Service-linked role authorization for Hologres (identity passthrough)

When MaxCompute accesses data in Hologres through an external data source and an external project, you must use a service-linked role to grant the required data access permissions to Hologres. After the role is created, this mode uses identity passthrough for authorization, authenticating users by passing their identity to Hologres to prevent unauthorized access. To use this feature, users must be members of the MaxCompute external project and have permissions on the Hologres data source that is mapped to the external project.

  1. Log in to the RAM console.

  2. In the left navigation bar, select Identities > Roles.

  3. On the Roles page, click Create Role.

  4. In the upper-right corner of the Create Role page, click Create Service Linked Role.

  5. On the Create Service Linked Role page, select Select Service: aliyunserviceroleformaxcomputeidentitymgmt, and click Create Service Linked Role.

    If a message indicates that the role already exists, it means that the role has been authorized. You can ignore the message.

Service-linked role authorization for Paimon_DLF (identity passthrough)

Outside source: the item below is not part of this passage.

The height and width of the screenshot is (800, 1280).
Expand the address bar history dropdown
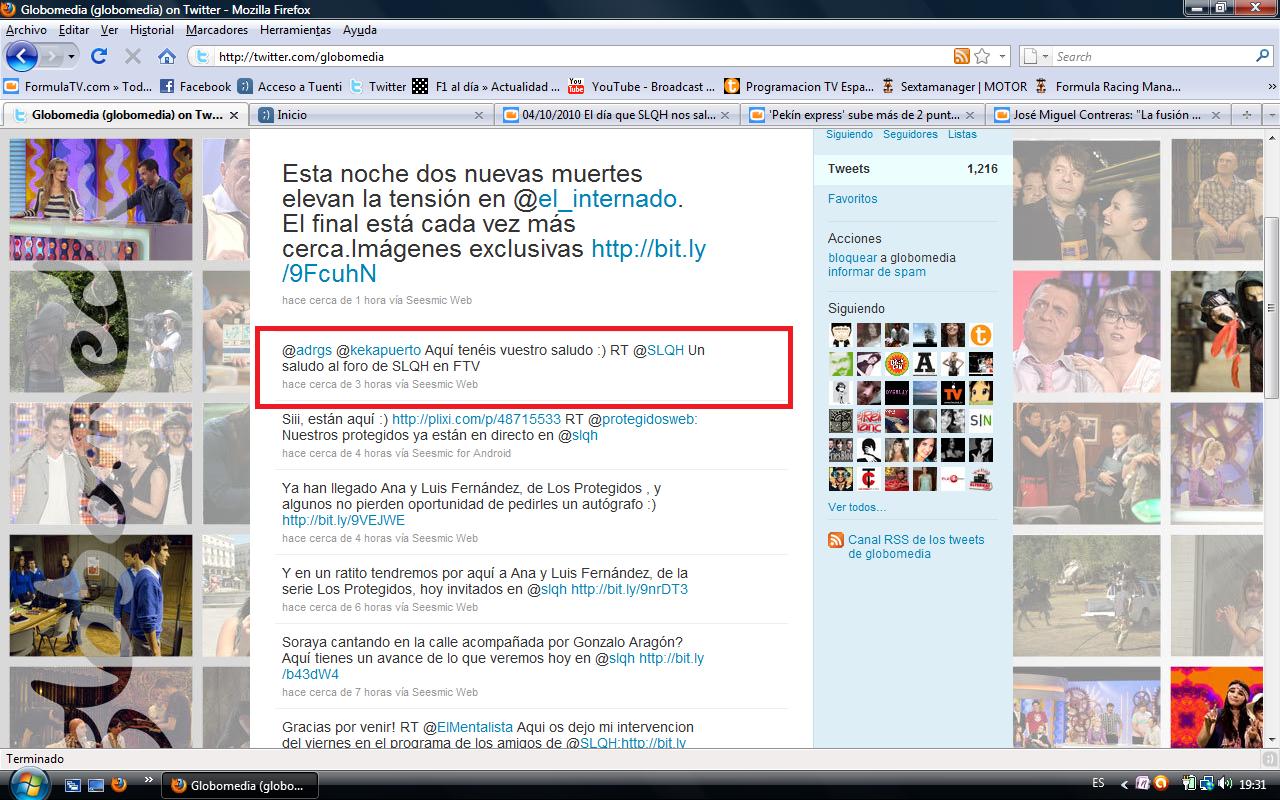[x=1002, y=57]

When MaxCompute accesses data in DLF through an external data source and an external project, you must use a service-linked role to grant the required data access permissions to DLF. After the role is created, this mode uses identity passthrough for authorization. It passes the user identity to DLF for authentication to prevent unauthorized access. To use this feature, the user must be added to the MaxCompute external project and have permissions on the DLF data source that is mapped to the external project.

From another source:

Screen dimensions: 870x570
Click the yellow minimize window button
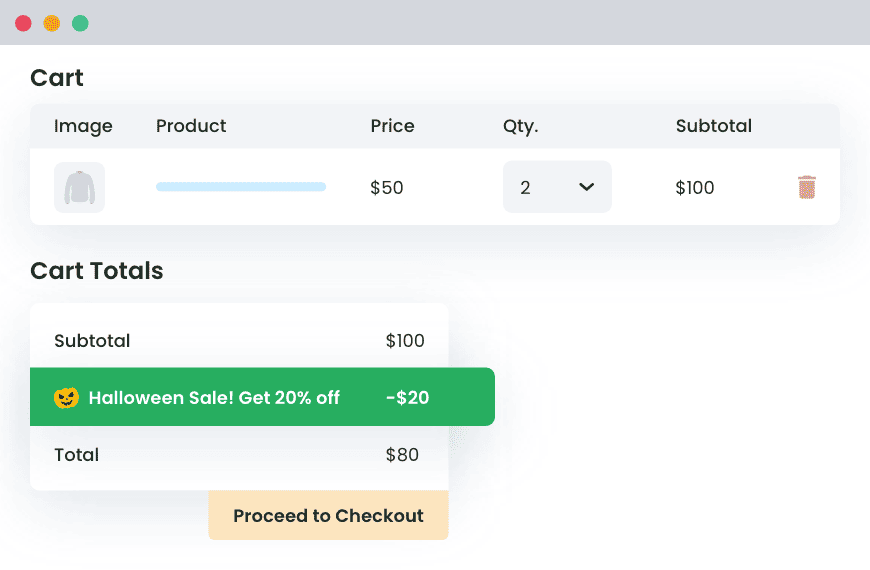point(51,23)
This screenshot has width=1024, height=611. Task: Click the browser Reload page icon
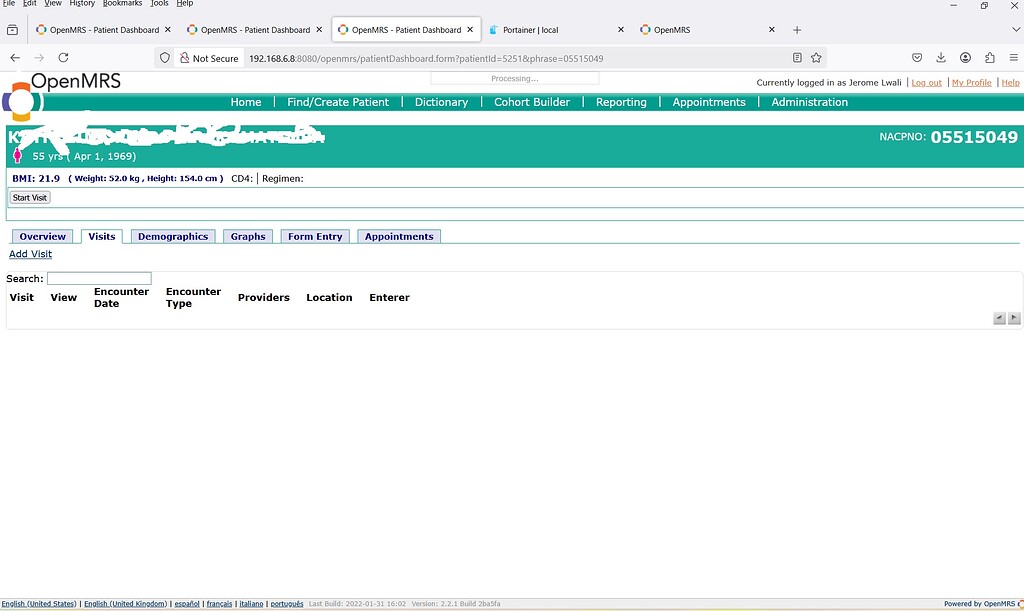point(63,58)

  1. Log in to the RAM console.

  2. In the left navigation bar, select Identities > Roles.

  3. On the Roles page, click Create Role.

  4. In the upper-right corner of the Create Role page, click Create Service Linked Role.

  5. On the Create Service Linked Role page, for Select Service, select AliyunServiceRoleForMaxComputeLakehouse, and click Create Service Linked Role.

    If a message indicates that the role already exists, it means that the role has been authorized. You can ignore the message.